| Detalles del problema |
Reproduce literalmente cada línea del listado que aparece a continuación, sin omitir ni alterar nada.
::: Datos a procesar
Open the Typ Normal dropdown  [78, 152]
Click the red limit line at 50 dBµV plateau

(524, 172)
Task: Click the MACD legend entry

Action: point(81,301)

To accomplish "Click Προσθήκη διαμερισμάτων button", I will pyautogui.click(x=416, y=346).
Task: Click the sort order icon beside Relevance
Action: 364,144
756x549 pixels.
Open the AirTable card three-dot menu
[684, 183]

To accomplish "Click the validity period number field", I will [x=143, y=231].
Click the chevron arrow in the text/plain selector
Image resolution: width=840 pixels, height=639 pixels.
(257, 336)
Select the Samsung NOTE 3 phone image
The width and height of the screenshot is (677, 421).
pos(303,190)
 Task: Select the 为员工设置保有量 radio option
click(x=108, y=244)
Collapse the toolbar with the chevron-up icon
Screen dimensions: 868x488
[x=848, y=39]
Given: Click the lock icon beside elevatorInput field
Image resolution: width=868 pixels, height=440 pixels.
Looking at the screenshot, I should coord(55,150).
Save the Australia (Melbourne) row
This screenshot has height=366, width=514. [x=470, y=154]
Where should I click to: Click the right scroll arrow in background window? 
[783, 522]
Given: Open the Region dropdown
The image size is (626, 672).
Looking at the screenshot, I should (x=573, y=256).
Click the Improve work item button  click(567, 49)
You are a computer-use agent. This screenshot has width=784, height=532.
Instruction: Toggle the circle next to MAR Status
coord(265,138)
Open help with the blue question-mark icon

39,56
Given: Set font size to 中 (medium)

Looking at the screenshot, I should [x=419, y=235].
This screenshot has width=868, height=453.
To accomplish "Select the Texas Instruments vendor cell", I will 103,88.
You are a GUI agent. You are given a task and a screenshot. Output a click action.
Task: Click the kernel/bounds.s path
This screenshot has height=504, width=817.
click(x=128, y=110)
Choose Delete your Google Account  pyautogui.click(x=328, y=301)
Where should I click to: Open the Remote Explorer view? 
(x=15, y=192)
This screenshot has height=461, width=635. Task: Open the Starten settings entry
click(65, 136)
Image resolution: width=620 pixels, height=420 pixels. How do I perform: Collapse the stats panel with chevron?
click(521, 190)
::::::
| Respuesta esperada |
Open the Typ Normal dropdown  [78, 152]
Click the red limit line at 50 dBµV plateau

(524, 172)
Task: Click the MACD legend entry

Action: point(81,301)

To accomplish "Click Προσθήκη διαμερισμάτων button", I will pyautogui.click(x=416, y=346).
Task: Click the sort order icon beside Relevance
Action: 364,144
756x549 pixels.
Open the AirTable card three-dot menu
[684, 183]

To accomplish "Click the validity period number field", I will [x=143, y=231].
Click the chevron arrow in the text/plain selector
Image resolution: width=840 pixels, height=639 pixels.
(257, 336)
Select the Samsung NOTE 3 phone image
The width and height of the screenshot is (677, 421).
pos(303,190)
 Task: Select the 为员工设置保有量 radio option
click(x=108, y=244)
Collapse the toolbar with the chevron-up icon
Screen dimensions: 868x488
[x=848, y=39]
Given: Click the lock icon beside elevatorInput field
Image resolution: width=868 pixels, height=440 pixels.
Looking at the screenshot, I should coord(55,150).
Save the Australia (Melbourne) row
This screenshot has height=366, width=514. [x=470, y=154]
Where should I click to: Click the right scroll arrow in background window? 
[783, 522]
Given: Open the Region dropdown
The image size is (626, 672).
Looking at the screenshot, I should (x=573, y=256).
Click the Improve work item button  click(567, 49)
You are a computer-use agent. This screenshot has width=784, height=532.
Instruction: Toggle the circle next to MAR Status
coord(265,138)
Open help with the blue question-mark icon

39,56
Given: Set font size to 中 (medium)

Looking at the screenshot, I should [x=419, y=235].
This screenshot has width=868, height=453.
To accomplish "Select the Texas Instruments vendor cell", I will 103,88.
You are a GUI agent. You are given a task and a screenshot. Output a click action.
Task: Click the kernel/bounds.s path
This screenshot has height=504, width=817.
click(x=128, y=110)
Choose Delete your Google Account  pyautogui.click(x=328, y=301)
Where should I click to: Open the Remote Explorer view? 
(x=15, y=192)
This screenshot has height=461, width=635. Task: Open the Starten settings entry
click(65, 136)
Image resolution: width=620 pixels, height=420 pixels. How do I perform: Collapse the stats panel with chevron?
click(521, 190)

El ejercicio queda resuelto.